Büyükşehir Ve Silivri Belediye Başkanları Dere Yatağına Hastane İnşaatıyla İlgili Olarak İfadeye Çağrıldı
- Ekim 17, 2011
- 2177
Aralarında İstanbul Büyükşehir Belediye Başkanı Kadir Topbaş, Silivri Belediye Başkanı Hüseyin Turan ve Çatalca Belediye Başkanı İsmail İp’in de bulunduğu yetkililer dere yatağına inşa edilen devlet hastaneleriyle ilgili olarak İçişleri Bakanlığı’nca ifade vermeye çağrıldı.
Hatırlanacağı gibi 8 Eylül 2009 tarihinde Silivri ve İstanbul’un pek çok bölgesinde yaşanan aşırı yağış sel felaketine yol açmış, can kayıplarının yanı sıra dere yataklarında bulunan pek çok binada sel baskını yaşanmıştı. Baskınlar sırasında kamu sağlık kurum ve kuruluşları da zarar görmüş, Silivri ilçesinde özellikle Prof. Dr. Necmi Ayanoğlu Silivri Devlet Hastanesi, Selimpaşa Acil Yardım ve Travmatoloji Hastanesi, Şerife Baldöktü Sağlık Ocağı, Çatalca ilçesinde ise İlyas Çokay Devlet Hastanesi hasar görmüş, sağlık hizmeti verilemez hale gelmiş, hastalar ve kamu sağlık çalışanları ciddi mağduriyet yaşamıştı.
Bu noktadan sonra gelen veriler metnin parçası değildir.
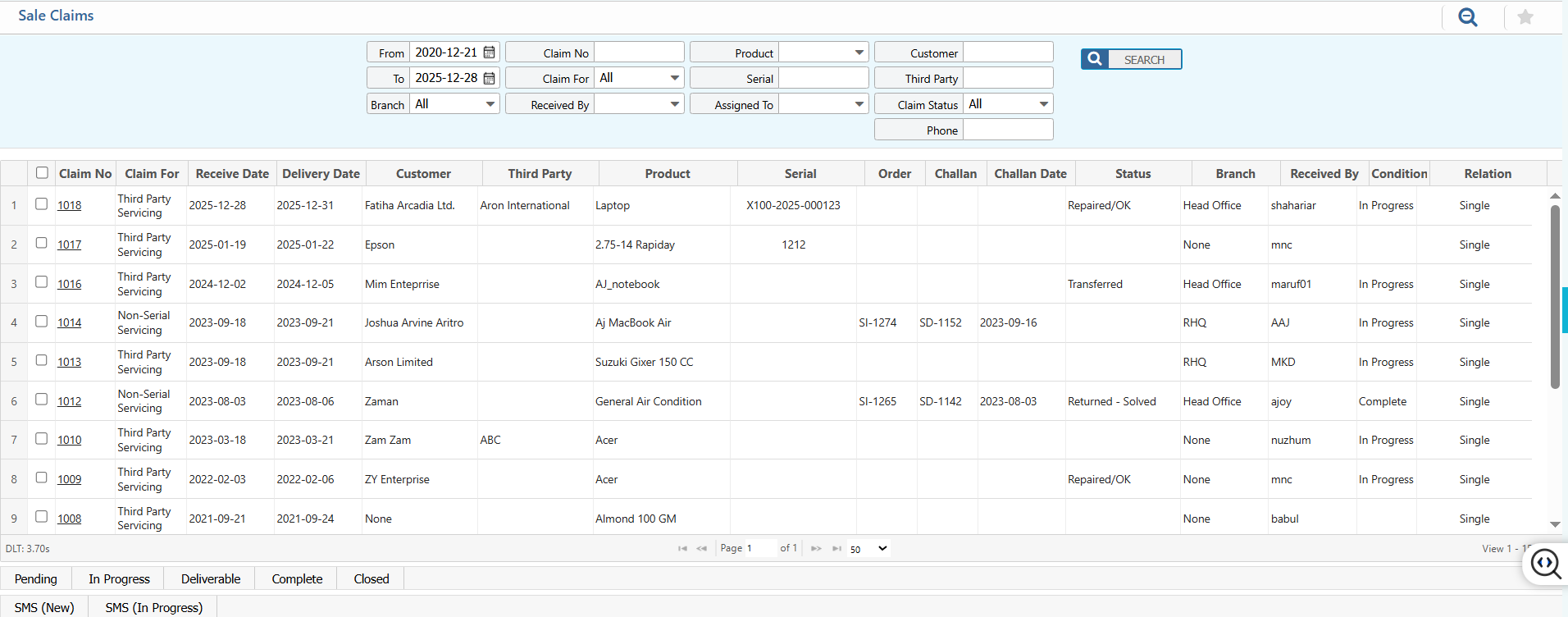Go to the previous page of results

(x=702, y=548)
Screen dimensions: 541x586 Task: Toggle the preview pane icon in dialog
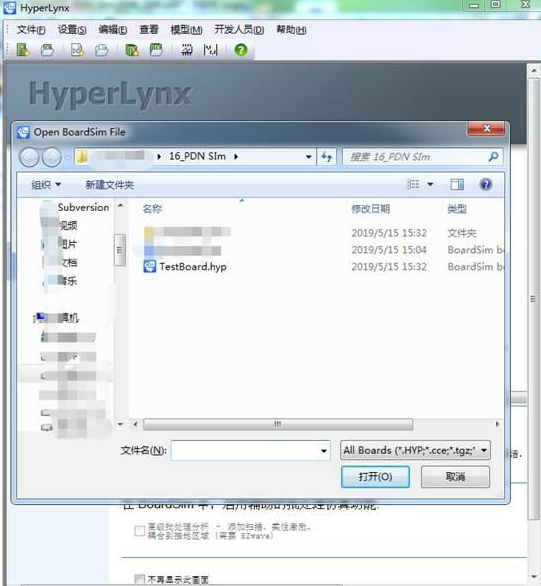click(457, 184)
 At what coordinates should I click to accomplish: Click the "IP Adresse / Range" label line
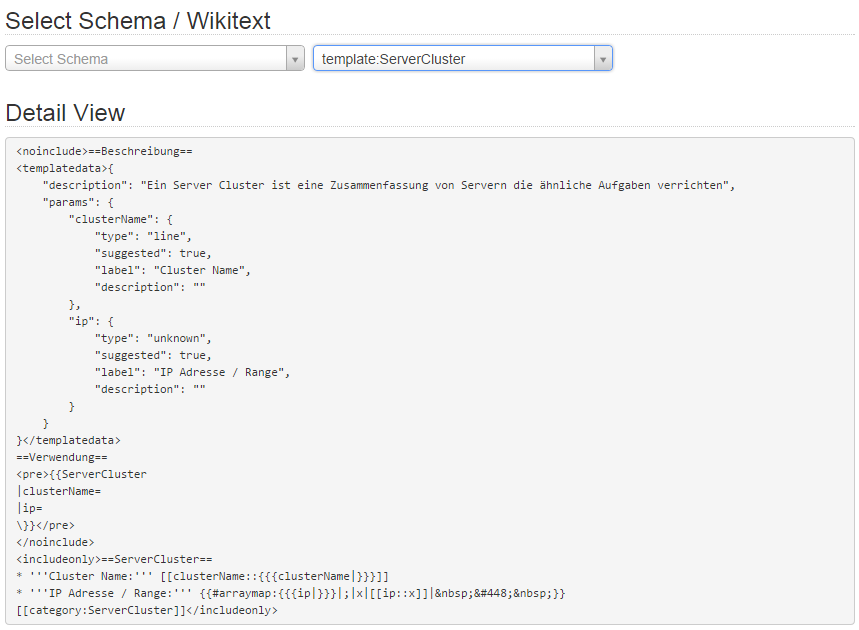point(192,372)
Odamızca yapılan araştırmalar sonucunda mal ve can kaybına neden olan bu ağır faturanın nedeninin; kamu sağlık kurum ve kuruluşlarının dere yataklarına ve/veya kenarına kurulması, dere yataklarının yanlış şekilde kapatılması ve imar planlarının mevzuata ve bilimsel gereklere aykırı yapılması olduğu belgelerle tespit edilmişti. Bu nedenle, hukuka ve bilimsel ilkelere aykırı şekilde dere yatağının kenarına inşa edilen hastanenin sel baskınına uğramasında ve hastalar ile sağlık çalışanlarının mağdur olmasında açık ihmalleri bulunan Sağlık Bakanı Recep Akdağ, İstanbul Büyükşehir Belediye Başkanı Kadir Topbaş, dönemin İstanbul İl Özel İdaresi Başkan ve üyeleri ile dönemin Silivri Belediye Başkanı Hüseyin Turan hakkında Taşkın Sulara ve Su Baskınlarına Karşı Korunma Kanunu’na muhalefet ile görevi kötüye kullanma suçlarından, ilgili cumhuriyet savcılığına suç duyurusunda bulunmuştuk.
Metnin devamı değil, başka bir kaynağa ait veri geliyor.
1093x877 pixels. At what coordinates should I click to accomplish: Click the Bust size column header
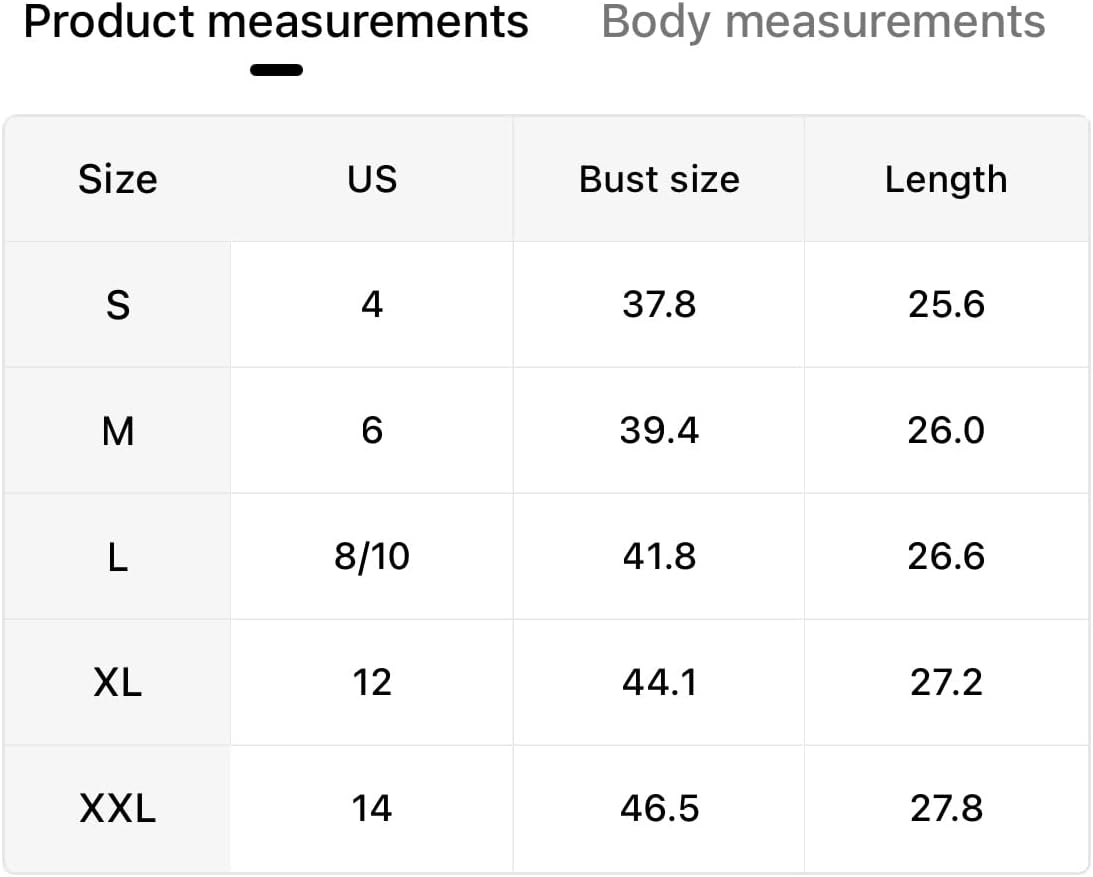pos(659,180)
Yaptığımız şikayet üzerine sorumluların ifade vermeye çağrılmasını (aradan iki yıl geçmiş olsa da) memnuniyetle karşılıyor, İçişleri Bakanlığı’nca yürütülen soruşturmanın ve sonuçlarının da aynı sorumlulukla takipçisi olacağımızın bilinmesini istiyoruz.